User configuration file example

# Sample SWISH configuration file
# Kevin Hughes, kevinh@eit.com, 3/11/95
# Added MetaNames variable to support META tags
# G.Hill ghill@library.berkeley.edu 4/97

IndexDir /home/ghill/swish/dir5/records
# This is a space-separated list of files and
# directories you want indexed.
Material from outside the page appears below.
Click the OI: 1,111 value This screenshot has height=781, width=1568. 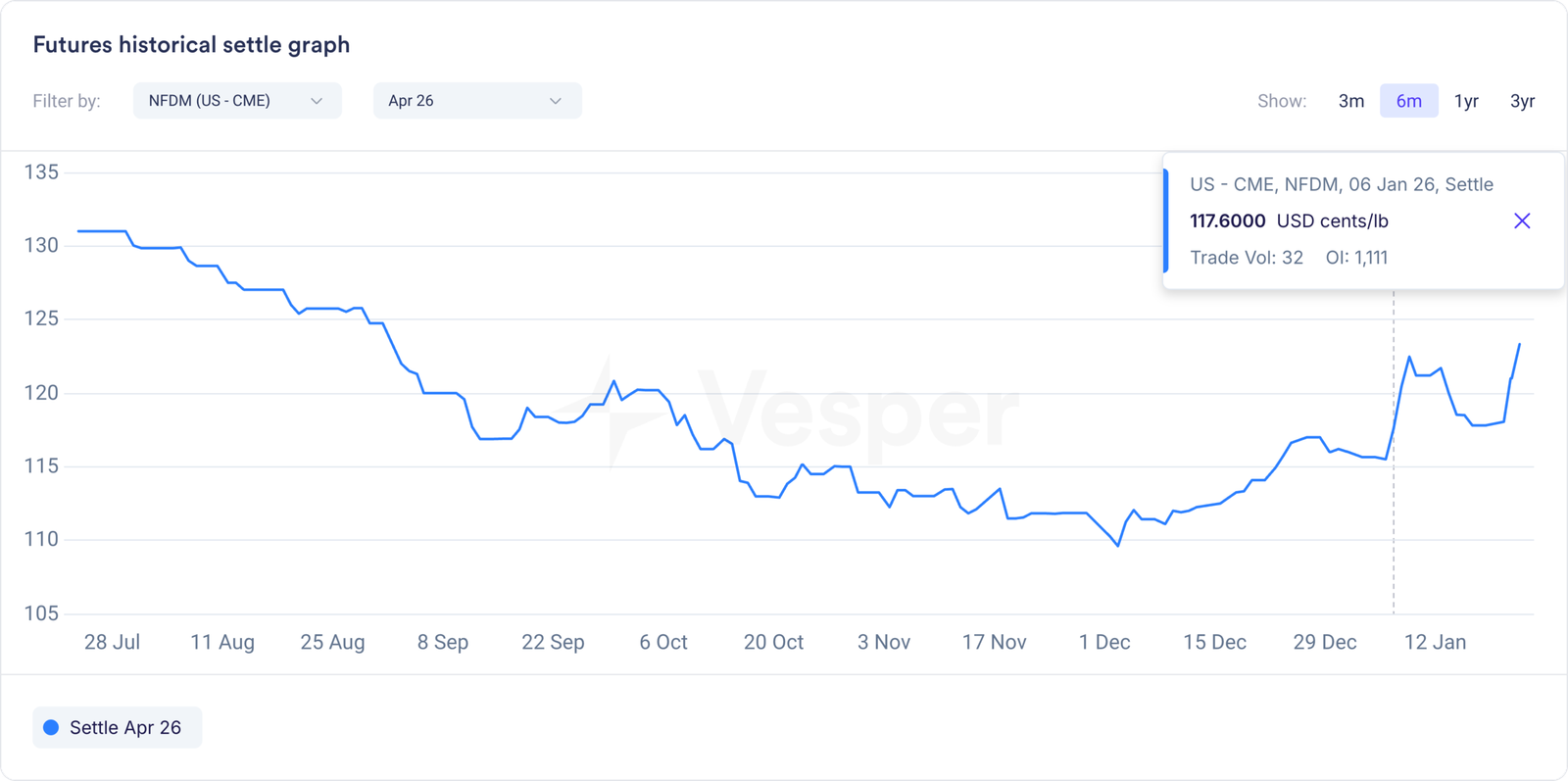pyautogui.click(x=1356, y=258)
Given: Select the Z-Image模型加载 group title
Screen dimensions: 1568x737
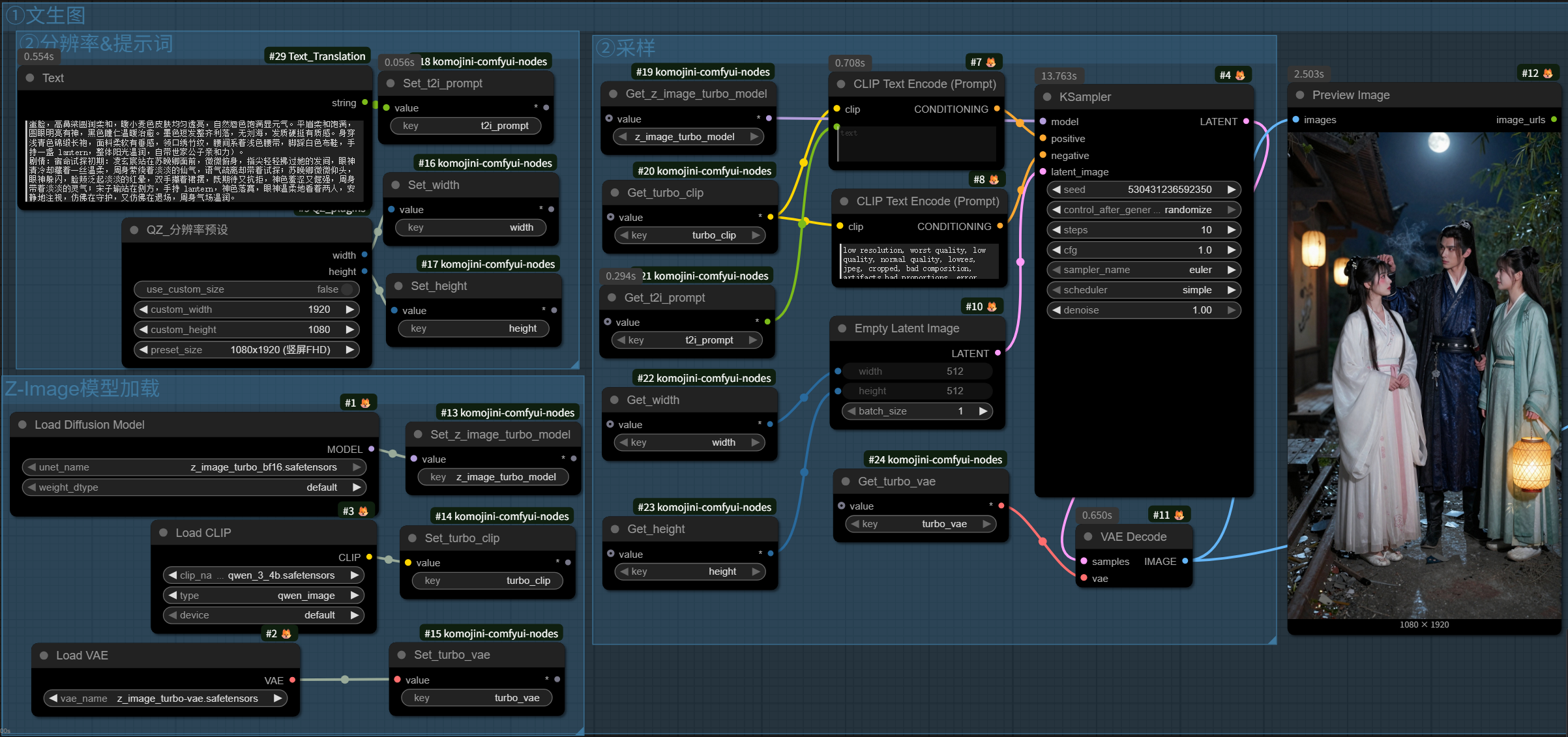Looking at the screenshot, I should coord(82,388).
You can specify
# more than one of these directives.

IndexFile /home/ghill/swish/dir5/myindex5
# This is what the generated index file will be.

MetaNames NaMe1 nAme2
# List of metaNames used in the files to index; names
# are case insensitive.

IndexName "Improvement index"
IndexDescription "This is an index to test bug fixes in swish." 
IndexPointer "http://xxxx"
IndexAdmin "Name, (e-mail address)"
# Extra information you can include in the index file.

IndexOnly .html
# Only files with these suffixes will be indexed.

IndexReport 3
# This is how detailed you want reporting. You can specify numbers
# 0 to 3 - 0 is totally silent, 3 is the most verbose.

FollowSymLinks no
# Put "yes" to follow symbolic links in indexing, else "no".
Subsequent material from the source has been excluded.